* [Given problem]:
Please copy the stretch of the listing below, from the line containing "Select the $50 price axis label" through the line containing "click(x=293, y=175)", word for word and including both of those lines. Leave the pictures out of your copy.

* [Data for this task]:
>>>
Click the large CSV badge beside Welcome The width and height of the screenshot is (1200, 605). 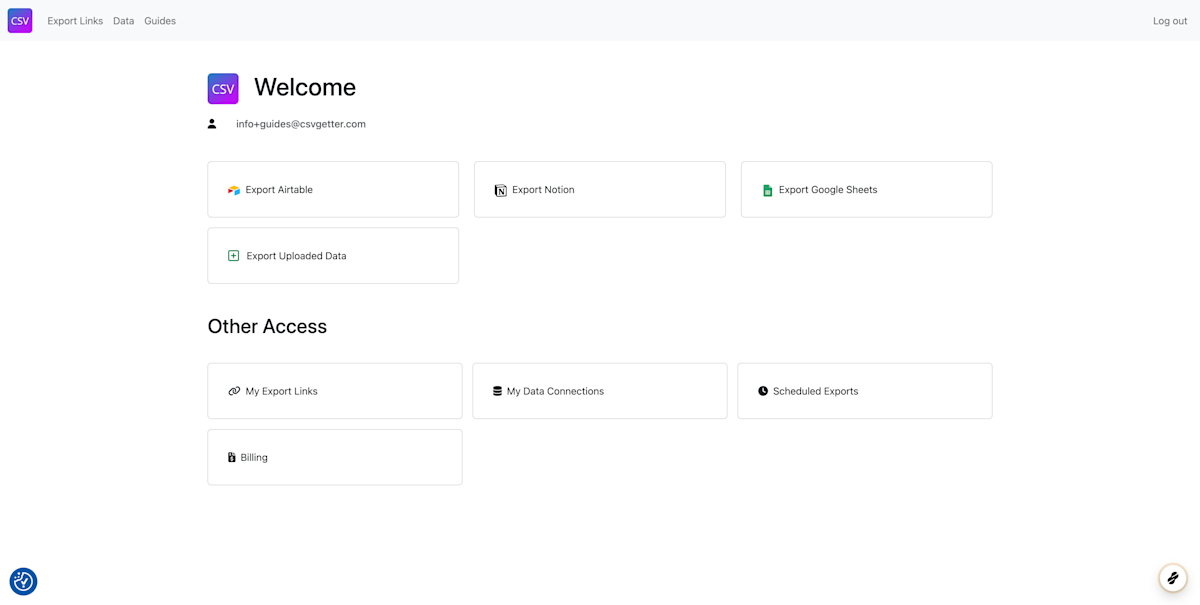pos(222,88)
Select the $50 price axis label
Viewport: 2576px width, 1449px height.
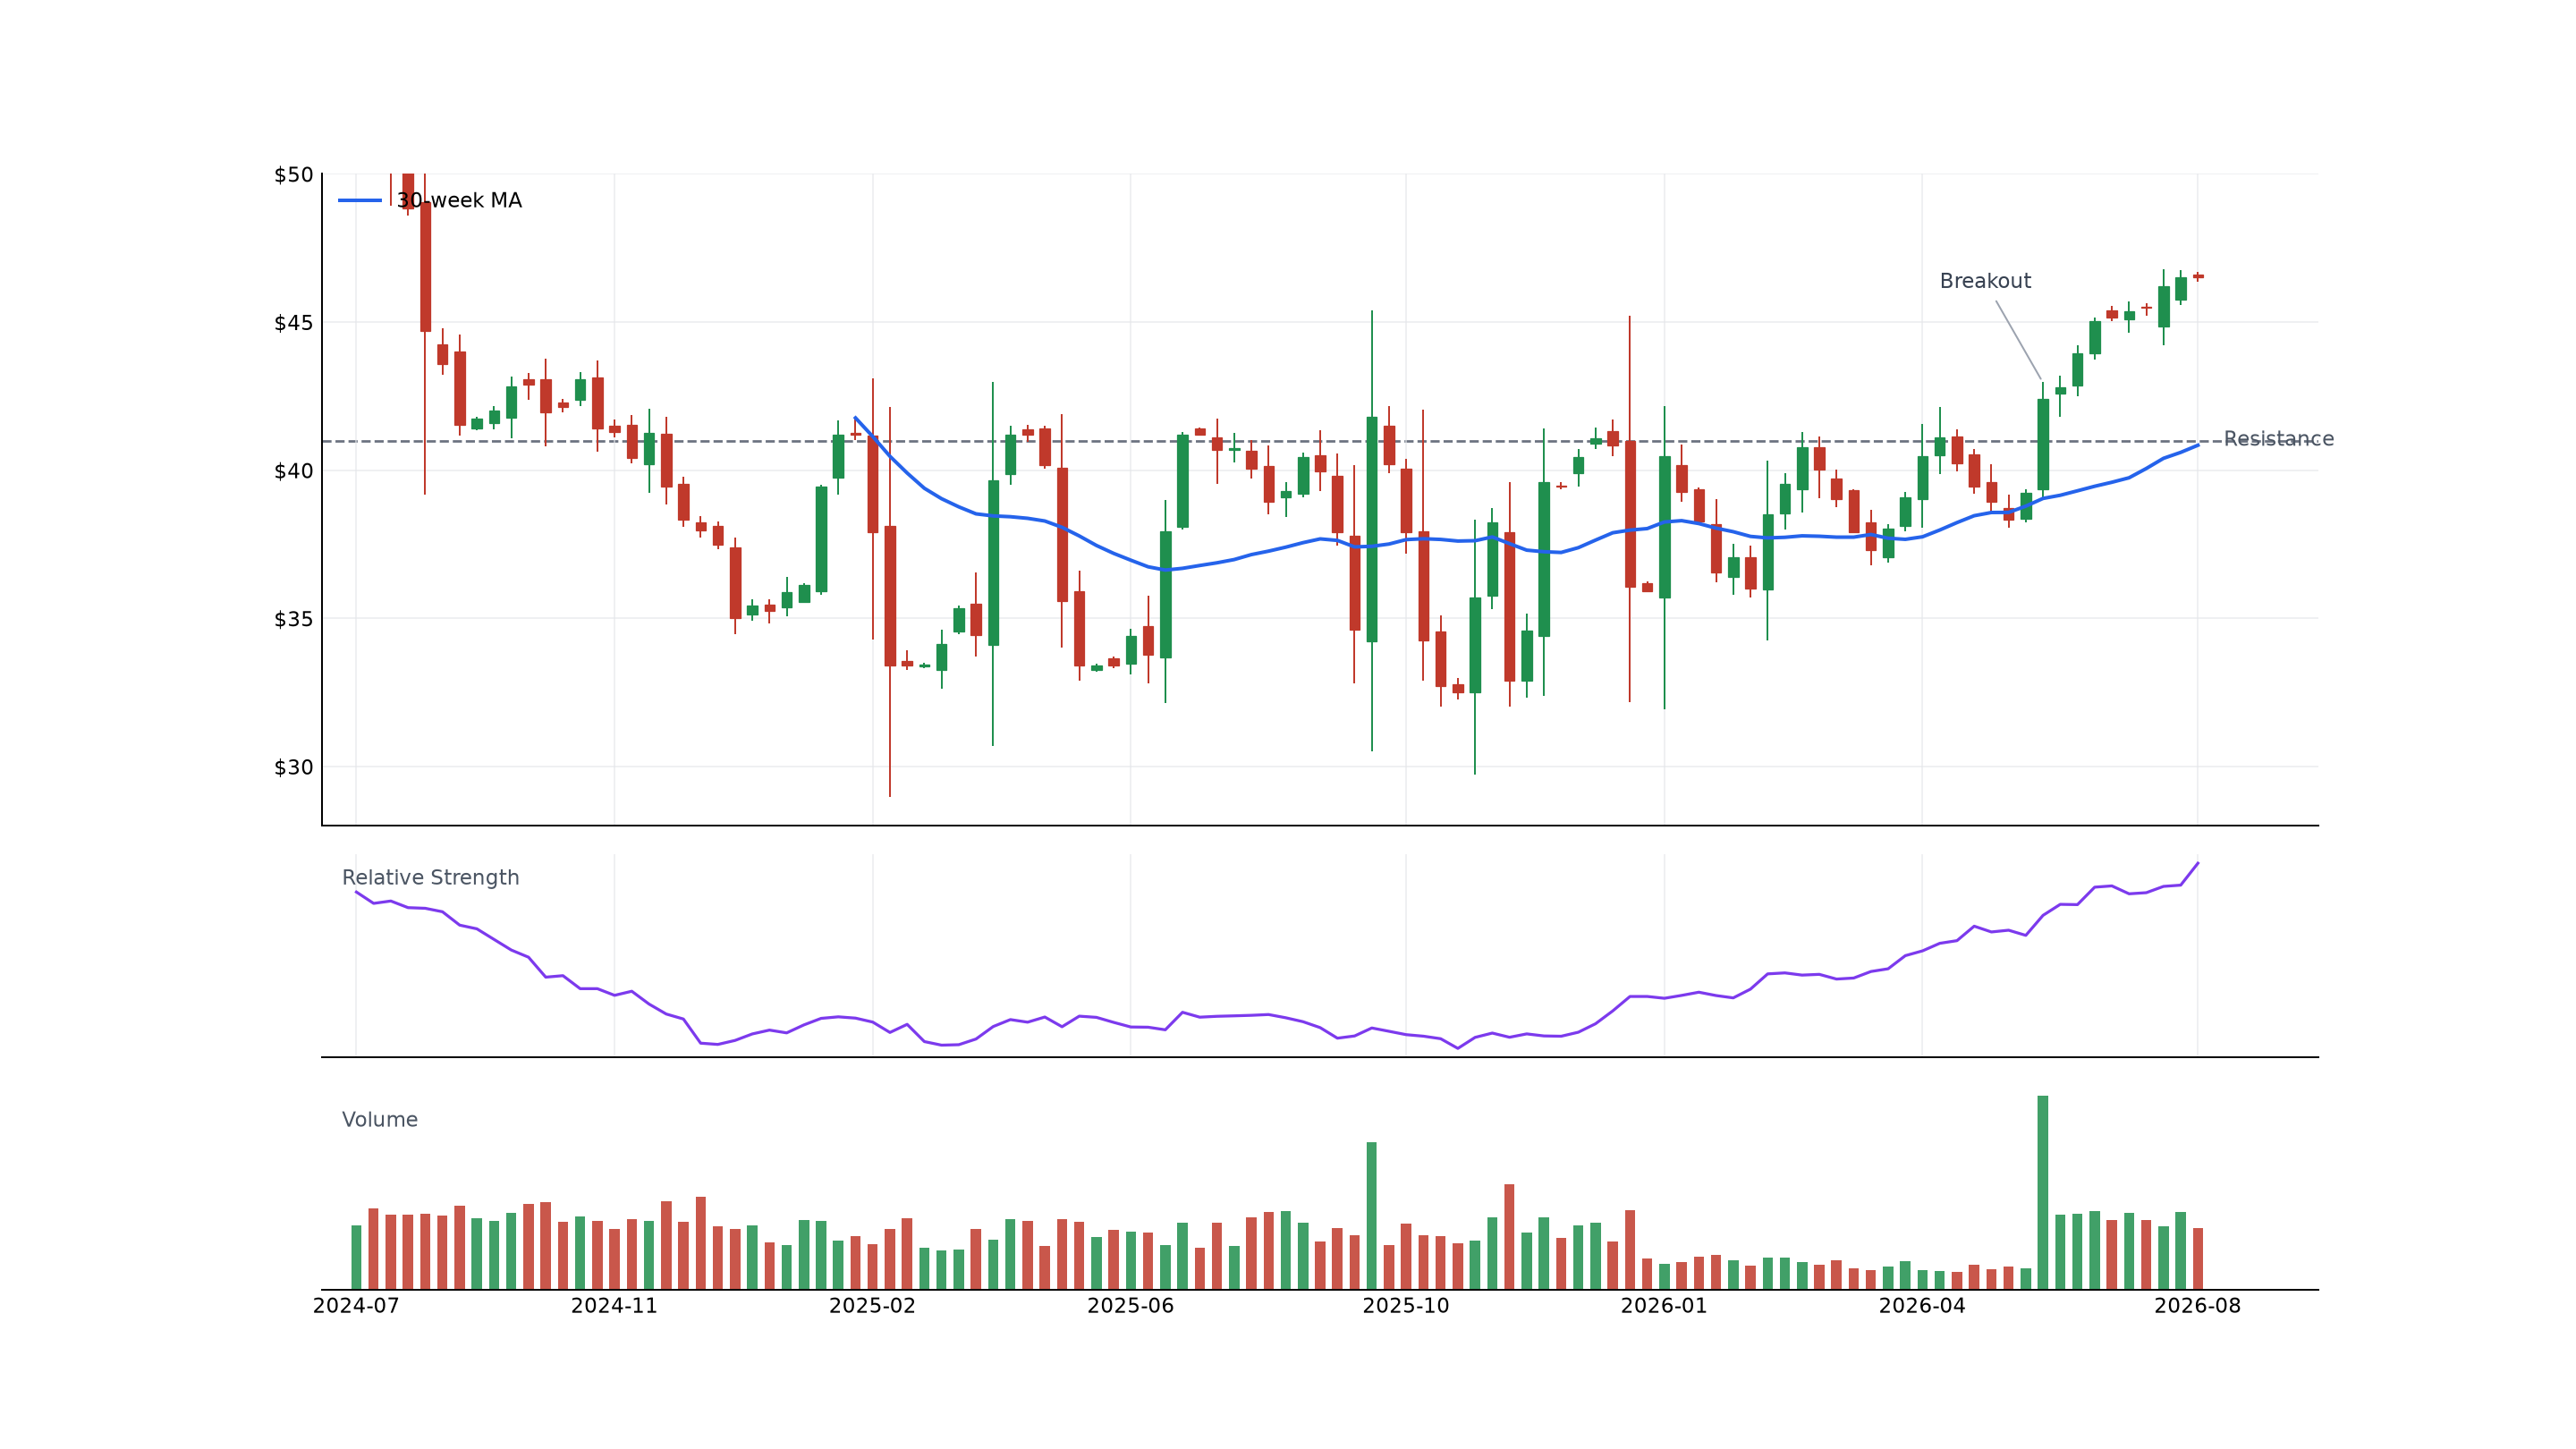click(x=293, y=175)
<<<
>>>
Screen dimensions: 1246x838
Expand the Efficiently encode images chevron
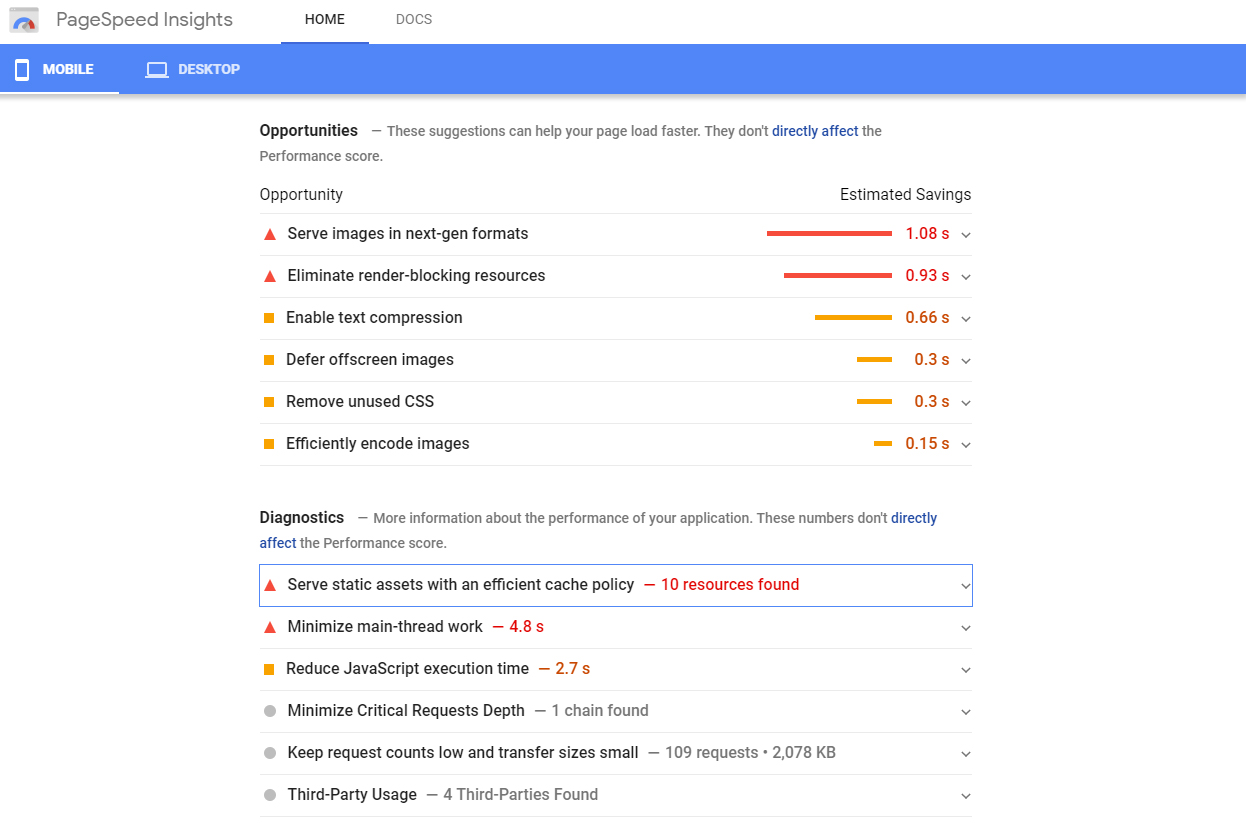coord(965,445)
<<<
* [The solution]:
Select the $50 price axis label
Viewport: 2576px width, 1449px height.
click(x=293, y=175)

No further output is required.